### Raw data
============

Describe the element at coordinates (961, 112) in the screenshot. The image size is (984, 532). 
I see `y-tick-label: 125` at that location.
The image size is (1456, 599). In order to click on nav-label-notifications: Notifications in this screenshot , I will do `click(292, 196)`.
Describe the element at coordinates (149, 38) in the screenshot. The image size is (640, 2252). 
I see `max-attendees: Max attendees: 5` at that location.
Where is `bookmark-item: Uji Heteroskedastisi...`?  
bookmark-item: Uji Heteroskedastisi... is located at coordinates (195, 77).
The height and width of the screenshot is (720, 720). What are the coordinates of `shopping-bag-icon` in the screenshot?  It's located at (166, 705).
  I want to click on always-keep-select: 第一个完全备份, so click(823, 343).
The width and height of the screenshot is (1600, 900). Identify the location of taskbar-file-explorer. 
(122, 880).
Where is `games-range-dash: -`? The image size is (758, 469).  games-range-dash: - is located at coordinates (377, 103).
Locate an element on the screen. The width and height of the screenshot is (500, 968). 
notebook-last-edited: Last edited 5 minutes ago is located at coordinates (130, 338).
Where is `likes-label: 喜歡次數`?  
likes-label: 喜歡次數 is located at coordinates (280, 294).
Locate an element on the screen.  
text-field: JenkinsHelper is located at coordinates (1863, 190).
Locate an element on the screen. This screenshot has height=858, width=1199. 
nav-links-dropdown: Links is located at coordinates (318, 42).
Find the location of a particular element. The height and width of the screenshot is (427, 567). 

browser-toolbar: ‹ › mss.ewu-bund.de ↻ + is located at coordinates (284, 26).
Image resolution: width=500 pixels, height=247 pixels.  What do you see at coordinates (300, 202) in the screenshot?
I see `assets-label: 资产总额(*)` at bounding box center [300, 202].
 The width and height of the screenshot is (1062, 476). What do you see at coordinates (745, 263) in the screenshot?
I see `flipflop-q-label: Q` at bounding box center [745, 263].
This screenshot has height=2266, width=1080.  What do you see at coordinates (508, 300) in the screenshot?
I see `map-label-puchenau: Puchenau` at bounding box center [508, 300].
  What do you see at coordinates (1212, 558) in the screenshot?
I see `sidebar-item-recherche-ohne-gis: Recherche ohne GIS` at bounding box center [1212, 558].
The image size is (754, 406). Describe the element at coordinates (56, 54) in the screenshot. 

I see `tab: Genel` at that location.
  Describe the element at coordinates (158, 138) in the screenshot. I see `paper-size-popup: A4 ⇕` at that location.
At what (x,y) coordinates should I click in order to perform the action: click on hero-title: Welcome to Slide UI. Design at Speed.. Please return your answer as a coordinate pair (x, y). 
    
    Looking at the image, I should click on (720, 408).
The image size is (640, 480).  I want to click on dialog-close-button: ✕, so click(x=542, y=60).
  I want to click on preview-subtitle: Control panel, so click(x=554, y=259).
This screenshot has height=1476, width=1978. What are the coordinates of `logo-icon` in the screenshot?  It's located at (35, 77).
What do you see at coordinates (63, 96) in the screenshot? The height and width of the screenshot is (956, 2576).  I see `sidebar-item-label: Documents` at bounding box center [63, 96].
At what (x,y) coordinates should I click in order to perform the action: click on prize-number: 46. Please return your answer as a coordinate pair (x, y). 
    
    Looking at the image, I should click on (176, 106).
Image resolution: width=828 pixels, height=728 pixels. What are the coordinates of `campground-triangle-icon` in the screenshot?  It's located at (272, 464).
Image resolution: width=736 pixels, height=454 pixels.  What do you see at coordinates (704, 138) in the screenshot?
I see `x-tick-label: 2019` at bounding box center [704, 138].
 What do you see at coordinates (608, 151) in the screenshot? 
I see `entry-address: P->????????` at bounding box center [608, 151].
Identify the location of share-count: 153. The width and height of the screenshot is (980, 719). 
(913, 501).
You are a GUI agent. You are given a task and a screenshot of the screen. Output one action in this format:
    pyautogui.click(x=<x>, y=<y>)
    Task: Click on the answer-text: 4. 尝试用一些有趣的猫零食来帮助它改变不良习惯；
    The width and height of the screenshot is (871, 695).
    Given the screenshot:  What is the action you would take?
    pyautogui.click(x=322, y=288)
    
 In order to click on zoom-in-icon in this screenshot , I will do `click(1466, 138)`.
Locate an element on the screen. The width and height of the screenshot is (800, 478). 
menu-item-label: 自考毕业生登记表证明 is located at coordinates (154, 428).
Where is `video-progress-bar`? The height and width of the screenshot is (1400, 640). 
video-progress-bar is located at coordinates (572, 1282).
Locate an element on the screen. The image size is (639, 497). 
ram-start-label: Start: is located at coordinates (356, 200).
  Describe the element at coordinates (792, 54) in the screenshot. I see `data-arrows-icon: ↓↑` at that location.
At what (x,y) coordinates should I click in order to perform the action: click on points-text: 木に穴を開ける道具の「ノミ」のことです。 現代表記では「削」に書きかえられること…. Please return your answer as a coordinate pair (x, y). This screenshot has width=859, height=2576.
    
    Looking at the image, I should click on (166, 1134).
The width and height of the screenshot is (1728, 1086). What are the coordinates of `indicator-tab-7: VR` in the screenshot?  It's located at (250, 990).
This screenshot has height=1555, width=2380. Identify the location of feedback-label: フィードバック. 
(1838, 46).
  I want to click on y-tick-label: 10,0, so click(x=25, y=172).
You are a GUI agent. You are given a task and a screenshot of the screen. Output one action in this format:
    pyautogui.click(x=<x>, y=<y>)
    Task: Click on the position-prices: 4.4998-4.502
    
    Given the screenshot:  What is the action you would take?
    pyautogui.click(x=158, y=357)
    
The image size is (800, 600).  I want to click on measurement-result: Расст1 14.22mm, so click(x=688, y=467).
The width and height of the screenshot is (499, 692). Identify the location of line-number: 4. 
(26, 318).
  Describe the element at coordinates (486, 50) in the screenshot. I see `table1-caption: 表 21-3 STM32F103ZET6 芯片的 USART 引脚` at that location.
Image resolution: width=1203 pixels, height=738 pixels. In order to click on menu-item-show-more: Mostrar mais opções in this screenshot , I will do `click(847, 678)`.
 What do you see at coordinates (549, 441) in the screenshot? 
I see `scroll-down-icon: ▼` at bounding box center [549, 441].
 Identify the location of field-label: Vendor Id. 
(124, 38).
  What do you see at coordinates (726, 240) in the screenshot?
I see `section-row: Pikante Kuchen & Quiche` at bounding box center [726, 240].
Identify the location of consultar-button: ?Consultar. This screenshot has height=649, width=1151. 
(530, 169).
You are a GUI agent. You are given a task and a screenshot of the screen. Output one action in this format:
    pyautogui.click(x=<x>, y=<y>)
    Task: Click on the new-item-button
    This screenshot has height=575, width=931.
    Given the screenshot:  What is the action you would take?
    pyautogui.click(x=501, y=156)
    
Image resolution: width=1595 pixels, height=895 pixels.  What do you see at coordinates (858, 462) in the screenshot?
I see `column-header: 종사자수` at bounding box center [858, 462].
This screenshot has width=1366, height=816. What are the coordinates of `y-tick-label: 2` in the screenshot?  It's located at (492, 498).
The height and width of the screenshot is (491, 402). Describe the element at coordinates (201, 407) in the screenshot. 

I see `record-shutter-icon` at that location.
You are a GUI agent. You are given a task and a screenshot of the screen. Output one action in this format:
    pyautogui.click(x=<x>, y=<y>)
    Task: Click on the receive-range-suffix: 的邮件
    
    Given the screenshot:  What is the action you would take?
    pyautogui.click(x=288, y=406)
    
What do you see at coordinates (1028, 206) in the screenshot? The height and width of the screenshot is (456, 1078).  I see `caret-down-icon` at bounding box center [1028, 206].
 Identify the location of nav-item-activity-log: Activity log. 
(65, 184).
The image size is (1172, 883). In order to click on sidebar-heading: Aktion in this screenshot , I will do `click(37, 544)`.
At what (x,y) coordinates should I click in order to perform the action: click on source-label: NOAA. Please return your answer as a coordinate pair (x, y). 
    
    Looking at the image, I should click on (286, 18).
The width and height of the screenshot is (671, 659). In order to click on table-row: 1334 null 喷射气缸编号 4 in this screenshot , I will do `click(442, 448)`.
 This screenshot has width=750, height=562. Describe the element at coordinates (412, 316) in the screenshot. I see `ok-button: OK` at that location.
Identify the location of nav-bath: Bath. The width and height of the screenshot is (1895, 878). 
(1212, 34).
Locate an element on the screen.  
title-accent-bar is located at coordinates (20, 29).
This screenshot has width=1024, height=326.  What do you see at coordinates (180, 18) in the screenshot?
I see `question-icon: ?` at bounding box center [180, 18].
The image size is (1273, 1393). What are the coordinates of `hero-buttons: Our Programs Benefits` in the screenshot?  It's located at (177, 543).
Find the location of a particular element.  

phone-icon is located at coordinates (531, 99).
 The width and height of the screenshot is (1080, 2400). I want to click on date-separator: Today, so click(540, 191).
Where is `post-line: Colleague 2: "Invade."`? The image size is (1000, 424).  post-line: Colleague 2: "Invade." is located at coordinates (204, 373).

============

### Exercise prompt
How many lines in the entries above contain the string "particular"? Case counts. Reply with the number alone.

### Your solution
2